Webhook Idempotency Patterns for AI Agent Budget Events
At 11:42 PM, PagerDuty fires on a reservation.denied event. At 11:42 PM, PagerDuty fires again on the same reservation.denied event. The on-call engineer pages an agent owner twice, who calmly notes that there's only one denial in the Cycles audit log. The webhook delivered twice, the pager receiver processed both deliveries, and the duplicate turned one incident into two acknowledgments and twice the noise budget.
This is what at-least-once delivery actually looks like in production. It's not a bug in the webhook pipeline — it's the contract. Cycles' event delivery, like Stripe's webhooks, GitHub's deliveries, and AWS SNS messages, offers at-least-once semantics, which is another way of saying "assume your receiver will see the same event more than once and design accordingly." Teams that skip the dedup step aren't absent from the contract; they're just the receiver that didn't hold up their end.
This post is about what "hold up their end" looks like. Cycles ships a specific header, a specific signing shape, and a specific retry schedule, and the idempotency story follows cleanly once the contract is visible. Three working receiver patterns — Redis for speed, Postgres for durability, and a minimal Node.js variant — cover most real production shapes.

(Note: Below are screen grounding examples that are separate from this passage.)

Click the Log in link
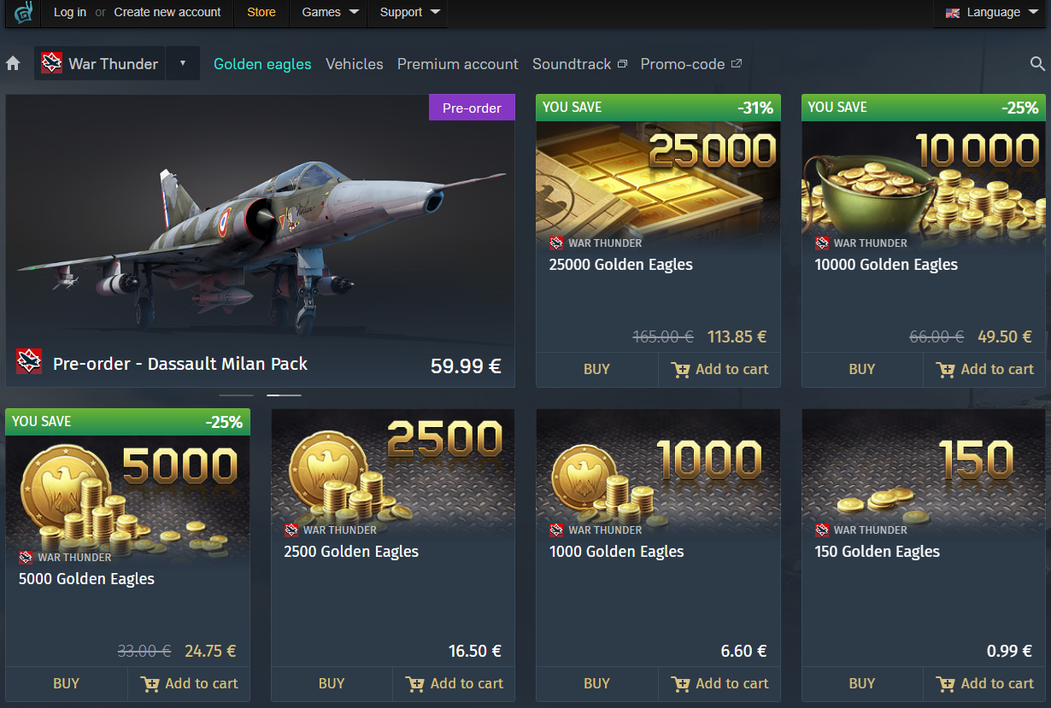 tap(70, 12)
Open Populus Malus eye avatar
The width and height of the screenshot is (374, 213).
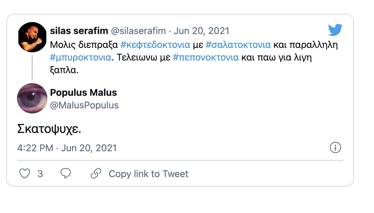[32, 98]
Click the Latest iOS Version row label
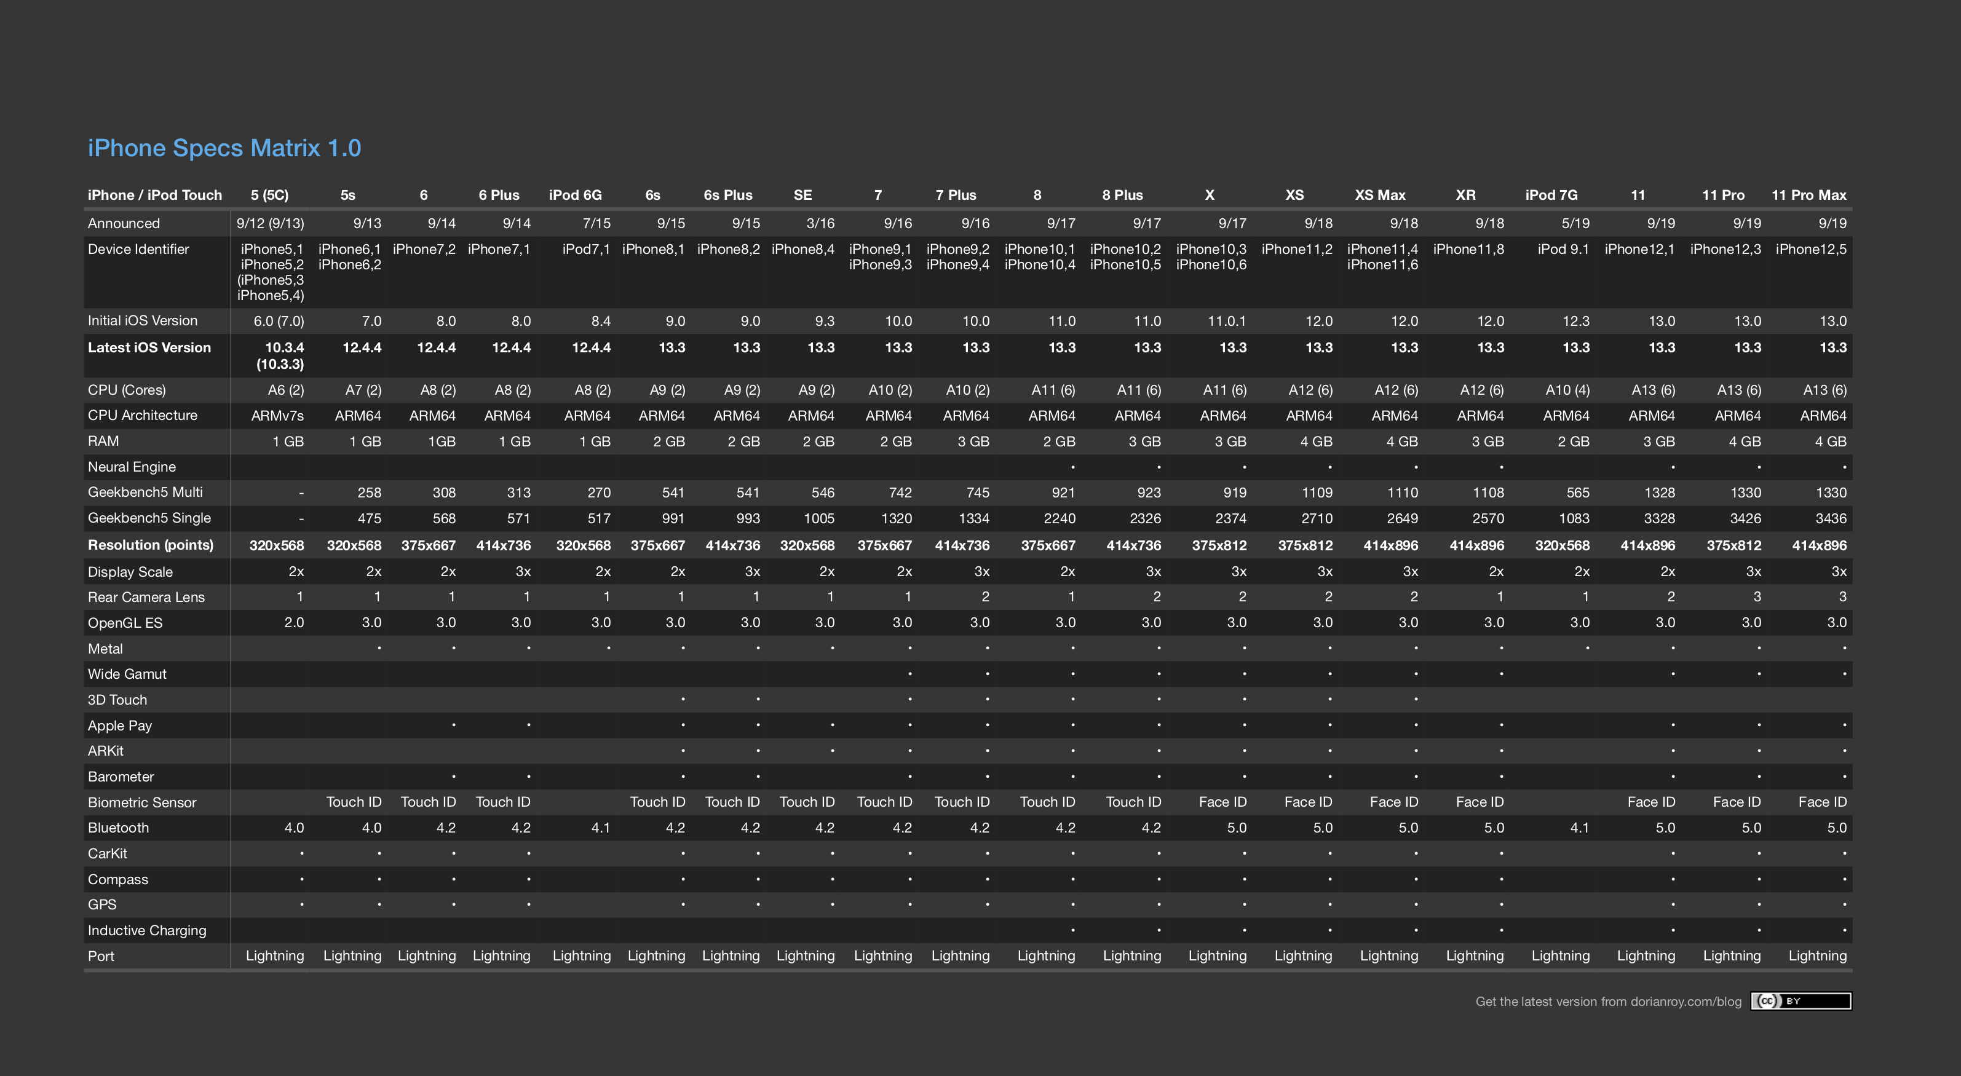This screenshot has width=1961, height=1076. [149, 348]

What Cycles actually delivers
Every outbound webhook POST Cycles makes carries four headers worth knowing by name:
| Header | Purpose |
|---|---|
X-Cycles-Event-Id | Unique identifier per event, format evt_*. The primary dedup key. |
X-Cycles-Signature | HMAC-SHA256 over the raw JSON body, format sha256=<hex>. Proves sender identity. |
X-Cycles-Trace-Id | 32-hex W3C Trace Context id for cross-plane correlation. |
traceparent | Full W3C Trace Context header (version-trace_id-span_id-flags) so consumer tracers parent their spans. |
The delivery contract the rest of this post assumes:
- At-least-once delivery. Retries happen on network timeouts, events-service restarts, and operator-triggered event replay. The same
X-Cycles-Event-Idmay arrive multiple times. - Exponential backoff. Default schedule is 1s, 2s, 4s, 8s, 16s — capped at 60s — across up to six total attempts (initial + five retries). Success is any HTTP 2xx; any other response is a retry.

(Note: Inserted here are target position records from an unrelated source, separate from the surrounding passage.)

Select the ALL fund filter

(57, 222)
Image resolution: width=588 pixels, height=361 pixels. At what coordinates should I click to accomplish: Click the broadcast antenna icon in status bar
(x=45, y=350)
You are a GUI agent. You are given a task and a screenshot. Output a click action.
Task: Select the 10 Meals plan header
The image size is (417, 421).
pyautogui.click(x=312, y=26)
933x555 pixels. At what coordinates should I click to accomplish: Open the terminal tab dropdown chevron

- Auto-disable after ten consecutive failures. The subscription is paused and must be re-enabled via
PATCH /v1/admin/webhooks/{id}. This prevents a permanently broken receiver from accumulating a backlog of stale deliveries. - Stale-delivery timeout. Deliveries older than 24 hours are marked
FAILEDwithout another HTTP attempt.
The full spec lives in Webhook Event Delivery Protocol. The Security page covers signing-secret rotation and SSRF protection. This post focuses on the receiver side.
The duplicate-cost trap
The most expensive consequence of skipping dedup isn't double-pager noise. It's cost amplification downstream.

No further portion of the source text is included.